A partir du 1er septembre 2023, la rupture conventionnelle risque donc d'être plus compliquée à obtenir pour ce genre de profils d'acheteur qui ont, par ailleurs, du mal à évoluer au sein de leur entreprise mais également à obtenir un poste à l'extérieur en raison de leur séniorité. Selon Thibaut Gollentz, il est essentiel, dans le contexte actuel, de mieux valoriser les profils seniors au sein des équipes achats. "Aujourd'hui, il n'y a pas assez de candidats pour répondre aux besoins de recrutement dans les achats.

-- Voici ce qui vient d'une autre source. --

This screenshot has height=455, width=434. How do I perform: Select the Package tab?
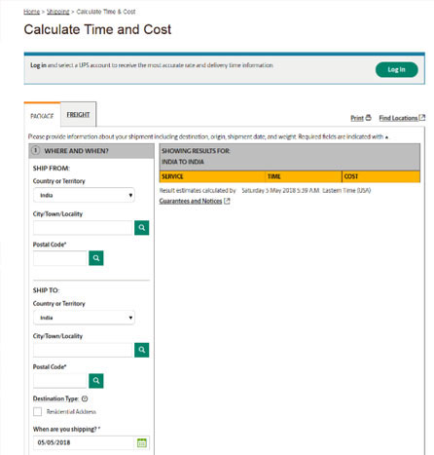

Or les candidats seniors peuvent tout à fait les combler mais les entreprises se tournent rarement vers de genre de profils, qui sont encore trop souvent victimes de préjugés", regrette-t-il. Avant d'ajouter : "Pourtant, les seniors peuvent apporter une grande plus-value dans les équipes grâce à leurs connaissances des marchés fournisseurs et leurs expertises techniques".

Plus d'offres que de candidats dans les achats

Pour les autres profils d'acheteurs, les modifications touchant la rupture conventionnelle devraient avoir peu d'incidence. "Le marché de l'emploi est très dynamique pour ces profils et je vois peu de candidats ayant demandé une rupture conventionnelle. Je ne pense pas que les changements attendus au 1er septembre auront une incidence sur les profils avec lesquels je travaille", estime Cléo Gouiffes, manager de la division achats pour le bureau parisien de Robert Walters. En effet, les acheteurs sont actuellement très convoités et posent en général leur démission lorsqu'ils souhaitent changer d'entreprise. "Les candidats reçoivent beaucoup de propositions. Nous observons de nombreuses créations de postes car les entreprises souhaitent renforcer leurs équipes achats", confirme Cléo Gouiffes. Selon l'experte, certains profils sont actuellement particulièrement recherchés, comme les acheteurs indirects.